Lunedì 20 luglio, nella Sala della Ragione del Comune di Anagni, si è tenuto l’evento “Lazio, la terra dei cammini”: proposta di una Rete dei cammini di fede, strade consolari e sentieri del Lazio.
“Il Lazio – spiega il consigliere regionale Daniela Bianchi, tra i relatori del convegno – è una terra ricca di storia e bellezze naturalistiche, attraversata da centinaia di percorsi storici e religiosi. Una vera “Terra dei Cammini” che di fatto è già tra le mete più ambite di pellegrini e camminatori da tutta Europa.
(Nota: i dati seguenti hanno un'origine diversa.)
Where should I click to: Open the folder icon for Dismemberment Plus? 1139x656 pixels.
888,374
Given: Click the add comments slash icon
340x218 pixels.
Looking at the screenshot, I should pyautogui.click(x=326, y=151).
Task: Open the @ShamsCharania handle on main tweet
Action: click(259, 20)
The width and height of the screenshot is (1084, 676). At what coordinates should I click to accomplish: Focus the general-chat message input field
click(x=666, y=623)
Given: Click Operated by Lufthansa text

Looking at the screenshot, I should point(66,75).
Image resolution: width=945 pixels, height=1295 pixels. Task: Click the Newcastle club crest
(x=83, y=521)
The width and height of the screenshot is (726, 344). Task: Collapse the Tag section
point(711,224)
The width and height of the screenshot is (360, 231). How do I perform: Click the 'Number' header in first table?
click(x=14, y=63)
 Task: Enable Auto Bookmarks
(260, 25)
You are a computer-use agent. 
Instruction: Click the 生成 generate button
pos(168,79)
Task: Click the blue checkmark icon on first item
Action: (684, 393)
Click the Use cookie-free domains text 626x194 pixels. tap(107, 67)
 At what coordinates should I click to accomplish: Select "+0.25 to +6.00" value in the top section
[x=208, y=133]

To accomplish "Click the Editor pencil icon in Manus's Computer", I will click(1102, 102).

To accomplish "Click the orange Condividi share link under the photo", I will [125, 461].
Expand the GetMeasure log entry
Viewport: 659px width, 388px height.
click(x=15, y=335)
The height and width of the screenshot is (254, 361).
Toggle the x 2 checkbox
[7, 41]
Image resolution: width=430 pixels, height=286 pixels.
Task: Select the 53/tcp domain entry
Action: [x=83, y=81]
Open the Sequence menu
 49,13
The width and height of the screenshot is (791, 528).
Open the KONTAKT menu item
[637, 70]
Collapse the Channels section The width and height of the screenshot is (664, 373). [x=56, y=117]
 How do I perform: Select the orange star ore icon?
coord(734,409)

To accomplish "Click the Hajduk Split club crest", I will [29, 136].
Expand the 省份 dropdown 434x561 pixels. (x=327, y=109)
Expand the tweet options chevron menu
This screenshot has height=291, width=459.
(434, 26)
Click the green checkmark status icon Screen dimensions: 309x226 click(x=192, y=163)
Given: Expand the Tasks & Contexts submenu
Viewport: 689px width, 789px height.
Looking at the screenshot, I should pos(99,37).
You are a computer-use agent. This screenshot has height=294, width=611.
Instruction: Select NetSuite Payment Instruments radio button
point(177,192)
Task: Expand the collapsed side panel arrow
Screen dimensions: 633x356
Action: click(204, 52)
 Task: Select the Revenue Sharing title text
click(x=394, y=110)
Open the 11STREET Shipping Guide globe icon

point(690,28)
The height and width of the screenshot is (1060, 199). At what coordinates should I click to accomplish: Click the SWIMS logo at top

Un movimento in costante crescita e che in tutta Italia segna numeri record: nel solo 2014 sono stati oltre 102 milioni i soli visitatori a piedi o in bicicletta dei percorsi e cammini nelle aree naturali e parchi italiani. Da qui nasce la proposta di legge regionale scritta assieme ad associazioni ed esperti del settore che punta a dare ordine e mettere a sistema tutti i
percorsi, cammini di fede e strade consolari del Lazio. Un lavoro durato più di un anno – aggiunge Bianchi – e che ha raccolto le varie voci e protagonisti dell’escursionismo nel Lazio: da Trisulti a Subiaco, da Montecassino alle strade Consolari di Roma per arrivare a Formello, abbiamo percorso il Lazio e scoperto la sua identità più nascosta e autentica. A questo si aggiunge l’arrivo del Giubileo della Misericordia, evento importantissimo su cui la Regione è particolarmente impegnata e che vedrà il Lazio al centro del mondo”. Dopo i saluti del sindaco Fausto Bassetta, sono intervenuti: Silvia Costa, parlamentare europeo Pd, Paolo Piancentini esperto dei cammini per il Mibac Italian Culture e Vito Consoli, Direttore dell’Agenzia Parchi della Regione Lazio (ARP). Moderatore il giornalista Stefano Ardito, nome di punta della storia dei sentieri e dei cammini in Italia. Il pubblico interessato anche se non numeroso, dato il periodo ed il caldo torrido di questi giorni.